52À ce jour, le problème de l’envoi de militaires au Congo ne peut plus être posé sans tenir compte des menaces de troubles et de la probabilité d’une réquisition par le Gouverneur Général. Des organisations de masse (F.G.T.B., spécialement) s’opposent à l’envoi de miliciens. Le gouvernement a promis de ne pas appliquer l’arrêté qui lui donnerait le pouvoir d’envoyer des miliciens au Congo. La force de pression qui a joué, depuis quelques mois, en faveur d’une modification de la règle du volontariat pour les forces belges au Congo va sans nul doute se reporter sur un autre objectif : l’envoi d’effectifs plus importants de militaires volontaires. Cette réserve de volontaires vient en effet de s’accroître de 9 à 10.000 unités par le recrutement de techniciens CTAN. Il est difficile, dans l’état actuel des choses, de mesurer les chances d’une campagne de recrutement de volontaires pour le Congo et l’ampleur que prendrait une résistance organisée à une systématisation de l’envoi des volontaires en Afrique.

Notes

  • [1]
    Conséquence de la convention sur le Traité de l’Atlantique Nord (Sénat 1951-52, Doc. n° 95 du 29.1.1952).
  • [2]
    Voir, P. Wigny, Droit Constitutionnel,1952, T.II, n° 710 : “L’armée belge métropolitaine peut-elle désormais établir une base au Congo ? L’article 1er de la Constitution est respecté si les troupes envoyées sont recrutées par des engagements volontaires ou parmi des miliciens qui acceptent de faire une partie de leur terme en Afrique. Mais la loi du 18 octobre 1908 devrait être modifiée en ce qui concerne les miliciens”.
  • [3]
    Nous disons “principalement stratégiques” car déjà à ce moment au Congo, des motivations politiques jouaient en faveur d’une révision de l’article 1 (Bulletin Militaire, n° 95, E.M. de la Force Publique ; “Évolution des forces d’appoint pour le maintien et le rétablissement de l’ordre public ? M.R.O.P. ? étude du Major Van Doren, pp. 337 etss.).
  • [4]
    Actuellement, il paraît impossible de réunir les deux tiers des voix pour reviser l’article 1. La “solution” par la réforme constitutionnelle est donc pratiquement bloquée.
  • [5]
    C’est nous qui soulignons.
  • [6]
    Déclaration à la Chambre, le 3 novembre 1959.
  • [7]
    La Constitution commentée 1935 Dor et Braas ? Université de Liège.

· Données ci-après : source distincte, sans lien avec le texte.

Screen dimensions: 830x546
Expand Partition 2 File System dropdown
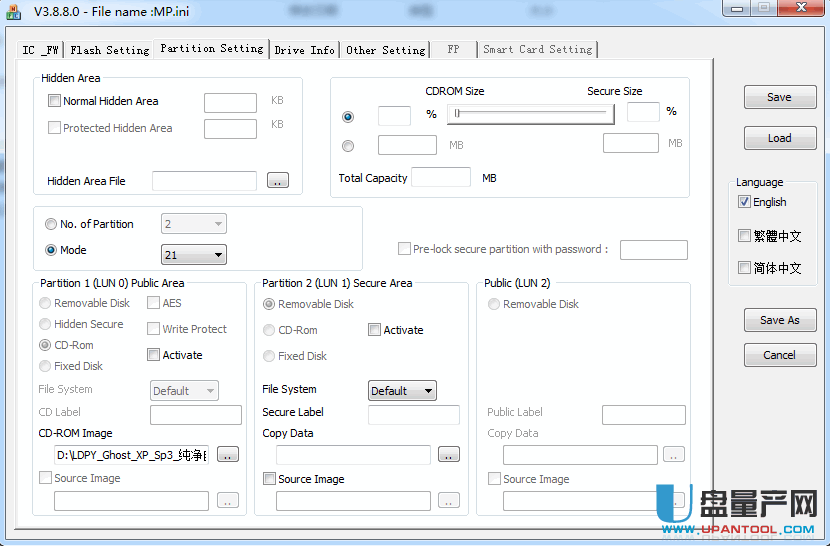coord(402,391)
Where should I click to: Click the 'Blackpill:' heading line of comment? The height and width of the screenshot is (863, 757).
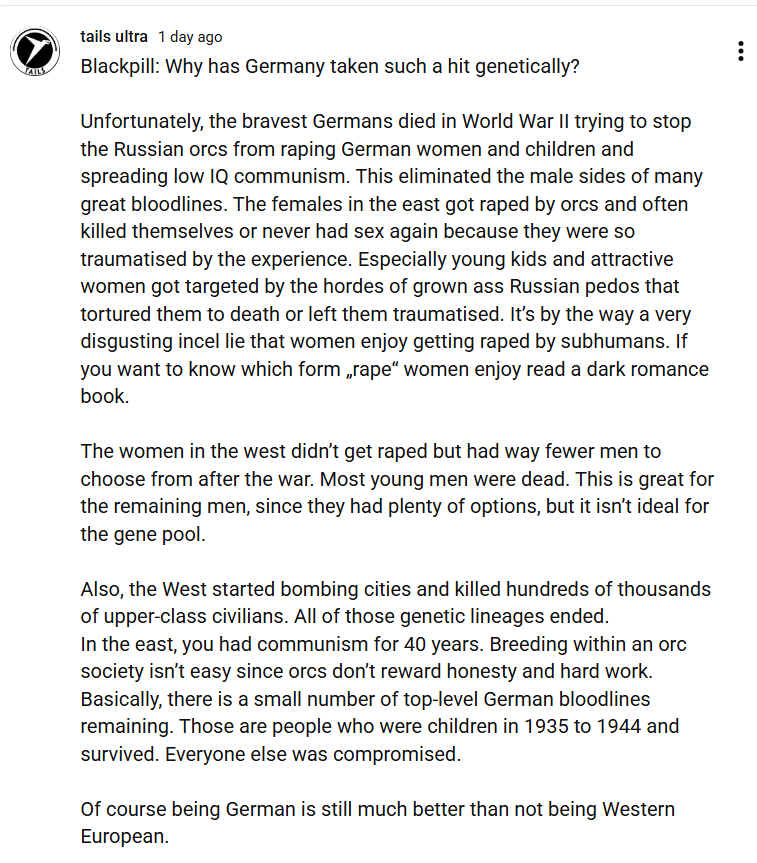click(330, 67)
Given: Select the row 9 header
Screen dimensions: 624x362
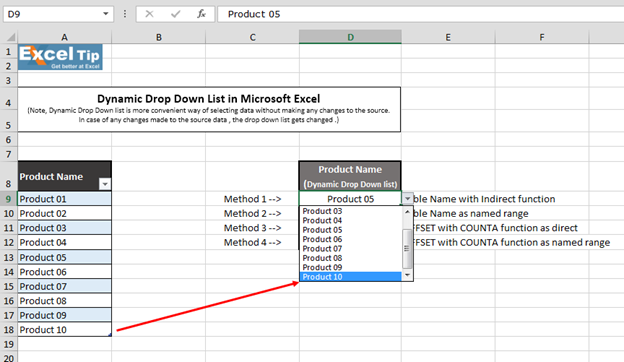Looking at the screenshot, I should (x=8, y=199).
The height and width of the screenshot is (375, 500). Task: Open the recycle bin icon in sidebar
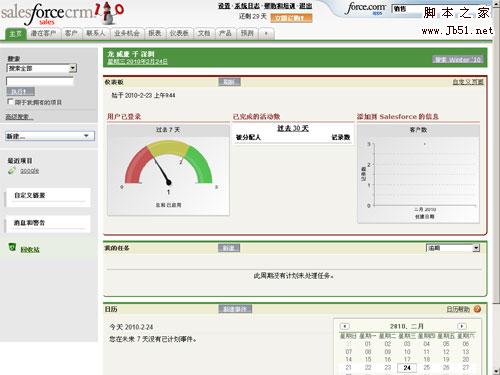point(12,247)
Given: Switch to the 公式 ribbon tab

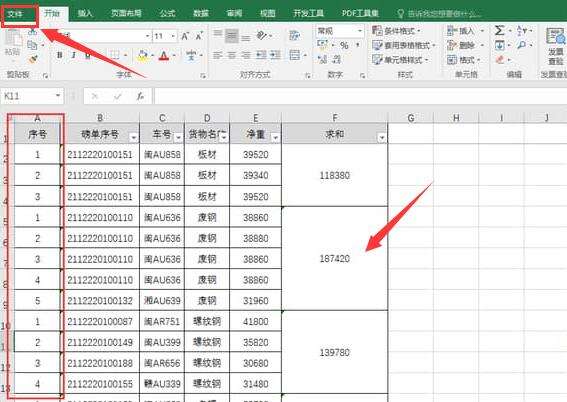Looking at the screenshot, I should (x=167, y=14).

Novelles III n° 17 lois politiques et administratives.
    Cours de droit public, notes stencilées par les étudiants, professeur Paul de Visscher ? Université de Louvain, p. 64.

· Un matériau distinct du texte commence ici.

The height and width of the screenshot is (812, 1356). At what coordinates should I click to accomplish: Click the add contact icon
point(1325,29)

    Cours de droit public ? André Mast ? Université de Gand.
  • [8]
    À ce moment, Bruxelles espérait également que la présence d’éléments para-commandos permettrait d’éviter des excès de la part des corps de volontaires européens.
  • [9]
    Échos de presse : “Le Peuple” du 17.10.1959 ; “La Cité” du 17.10.1959 ; “Le Soir” du 18.10.1959.
  • [10]
    Compte Rendu Analytique de la Chambre, séance du 3 novembre 1959, pp. 830 et 831.
  • [11]
    Compte Rendu Analytique de la Chambre, séance du 3 novembre 1959, pp. 830 et 831.